Stored data
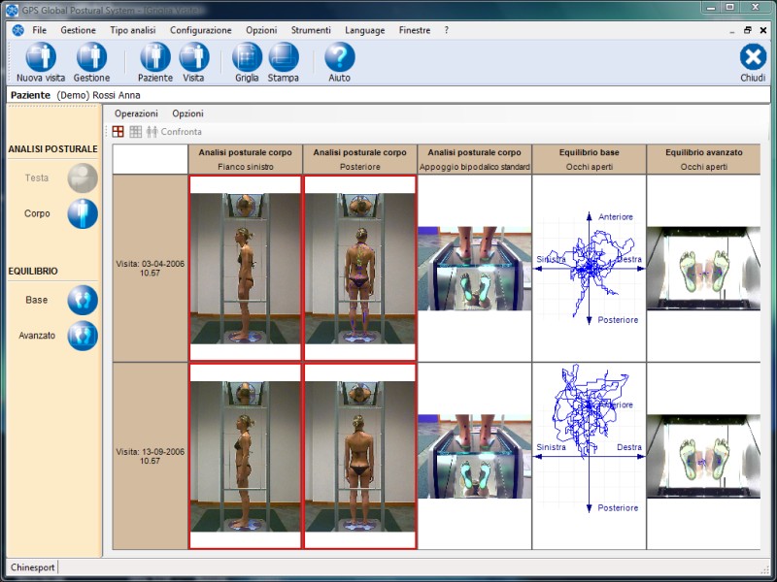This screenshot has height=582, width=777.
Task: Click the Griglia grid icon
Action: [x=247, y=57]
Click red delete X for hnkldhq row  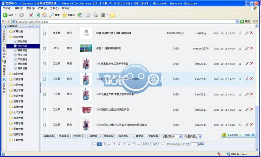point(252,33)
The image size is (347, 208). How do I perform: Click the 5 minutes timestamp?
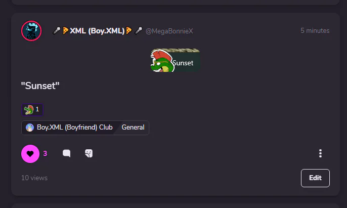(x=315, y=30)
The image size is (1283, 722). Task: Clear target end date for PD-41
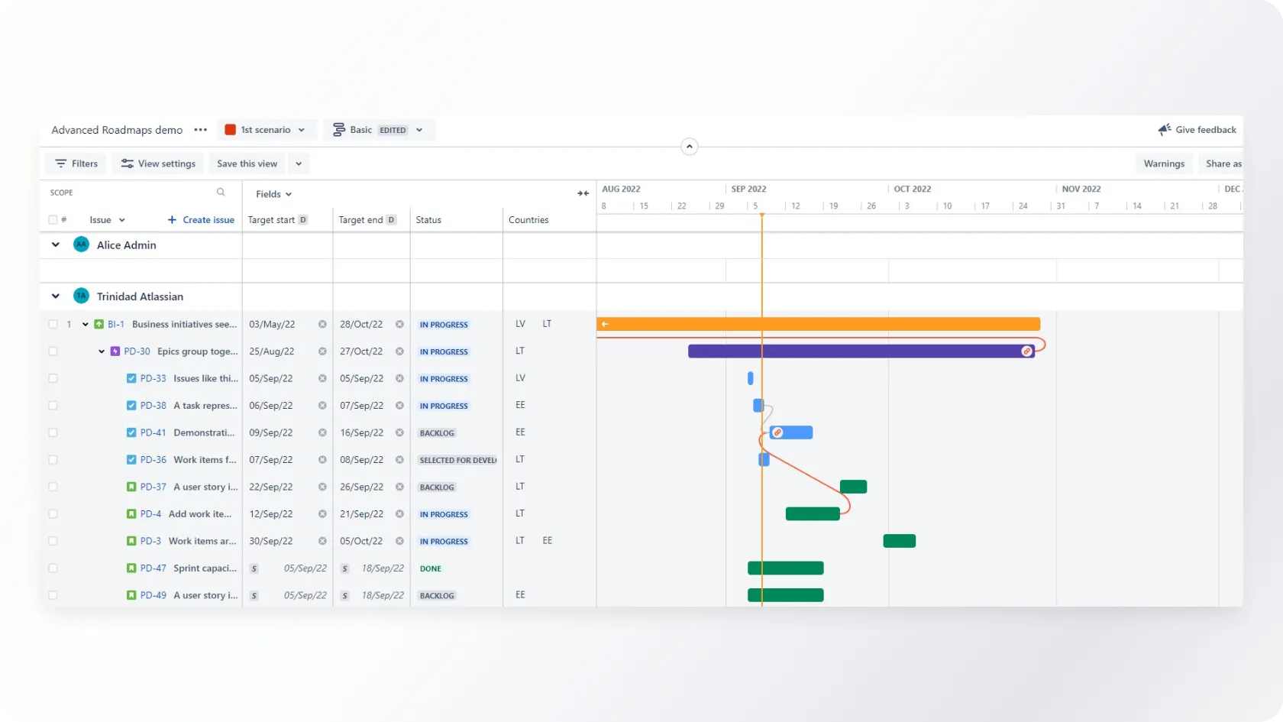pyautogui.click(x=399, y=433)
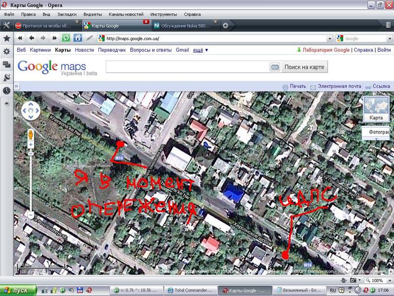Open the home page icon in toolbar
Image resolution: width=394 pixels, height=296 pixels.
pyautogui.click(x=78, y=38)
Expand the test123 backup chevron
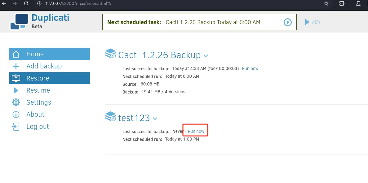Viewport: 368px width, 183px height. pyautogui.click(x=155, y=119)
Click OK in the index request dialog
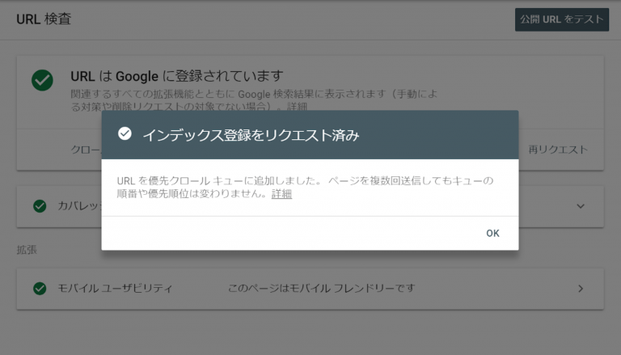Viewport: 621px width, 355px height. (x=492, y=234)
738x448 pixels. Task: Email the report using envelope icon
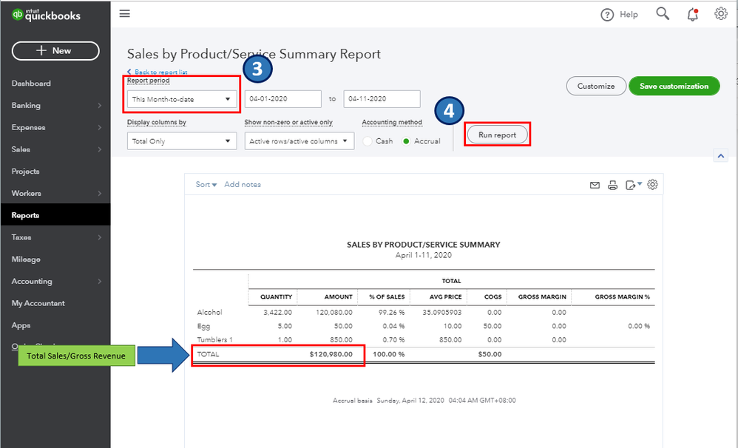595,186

— ABOUT THIS TASK —
Output exactly and only the lines from the line containing "The image size is (1283, 722)." to the end of the entries, both included, and omit every picture.

— REPLY —
The image size is (1283, 722). Task: Clear target end date for PD-41
pyautogui.click(x=399, y=433)
Open the home page icon in toolbar
Image resolution: width=394 pixels, height=296 pixels.
pyautogui.click(x=78, y=38)
Expand the test123 backup chevron
Viewport: 368px width, 183px height. pyautogui.click(x=155, y=119)
Click OK in the index request dialog
Viewport: 621px width, 355px height. (x=492, y=234)
738x448 pixels. Task: Email the report using envelope icon
595,186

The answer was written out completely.